O risco cambial nasce nos prazos e decisões operacionais, não apenas no financeiro. Quando o planejamento financeiro olha para uma planilha e a operação olha para outra, o caixa sofre por decisões tomadas no escuro. Para mitigar esse risco, é necessário integrar o status do embarque com a agenda de pagamentos e garantir que simulações de câmbio considerem cenários de atraso no desembaraço.

Como aplicar o checklist de riscos no Comex para entrar em 2026 com segurança financeira

Um processo estruturado para identificar lacunas operacionais, priorizar correções e reduzir custos financeiros evitáveis em operações de comércio exterior antes do início de 2026.

  1. 1

    Mapear prazos e janelas críticas

    Revise se todos os marcos da cadeia — PO, booking, embarque, chegada, desembaraço, transporte e entrega — estão documentados e com responsável definido.

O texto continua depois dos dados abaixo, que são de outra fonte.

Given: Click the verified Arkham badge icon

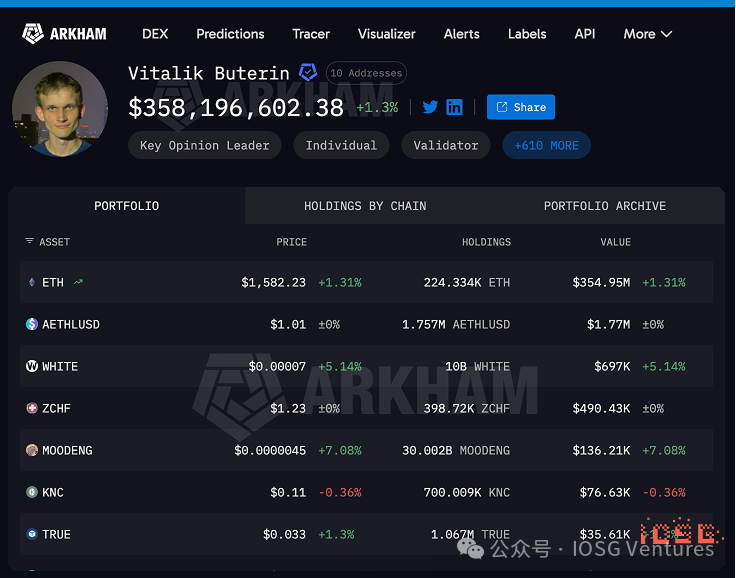Looking at the screenshot, I should tap(308, 72).
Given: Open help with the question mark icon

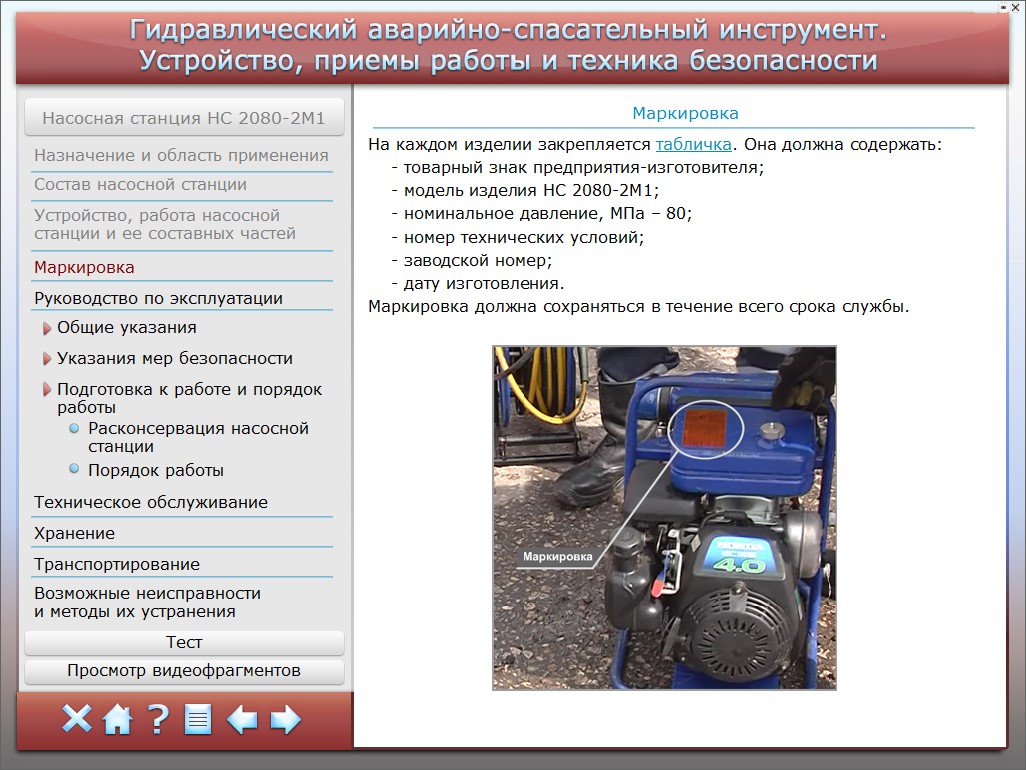Looking at the screenshot, I should (x=158, y=719).
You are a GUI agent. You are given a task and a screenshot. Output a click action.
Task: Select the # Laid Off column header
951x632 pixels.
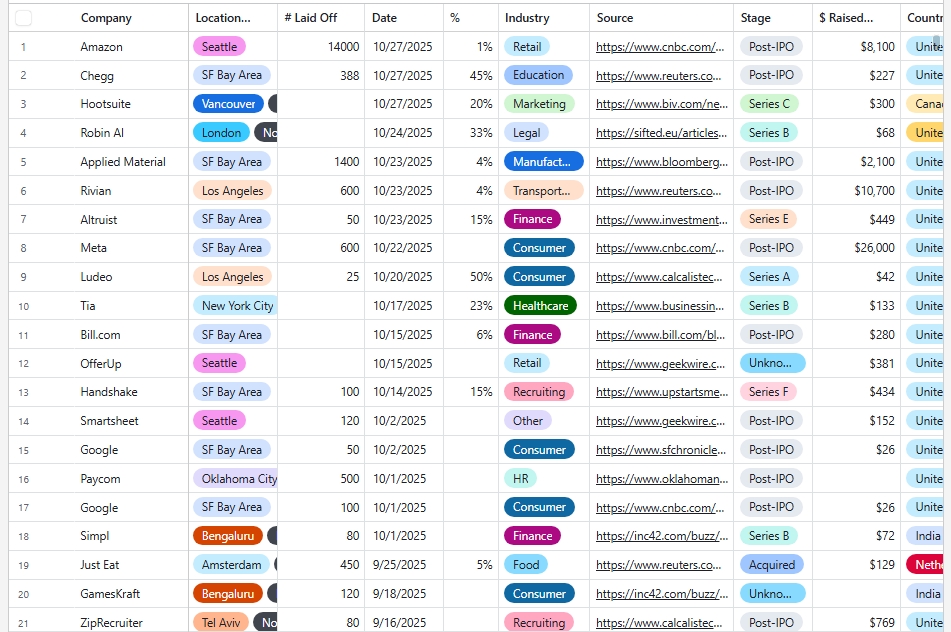[310, 18]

Verifique se existem alertas configurados para D-7, D-3 e D-1, e se o time possui histórico consolidado de demurrage, detention e armazenagem com causa raiz identificada.

  2. 2

    Auditar contratos de frete e condições comerciais

    Verifique se há visibilidade rápida de fretes fora da curva por trade lane, armador ou agente, e se as regras para uso de frete emergencial estão claras, com aprovadores e limites definidos. Certifique-se de que as condições de free time e armazenagem estão registradas em um único lugar, e não espalhadas em e-mails.

  3. 3

    Revisar documentação, compliance e multas

    Confirme se as pendências de documentação ficam visíveis em um painel com responsáveis e prazos, e se existe um fluxo padrão para conferência de documentos críticos como fatura, packing list, BL/AWB e licenças. Avalie de forma consolidada os tipos de multa, valores e causas mais frequentes ao longo do ano.

  4. 4

    Unificar dados e criar rituais de governança

    Substitua planilhas paralelas por uma plataforma única que consolide prazos, custos, documentos e responsáveis de ponta a ponta. Institua rituais recorrentes — semanais ou quinzenais — para revisar o painel de riscos com donos claros e planos de ação, garantindo que os indicadores usados pela diretoria venham de uma única fonte confiável.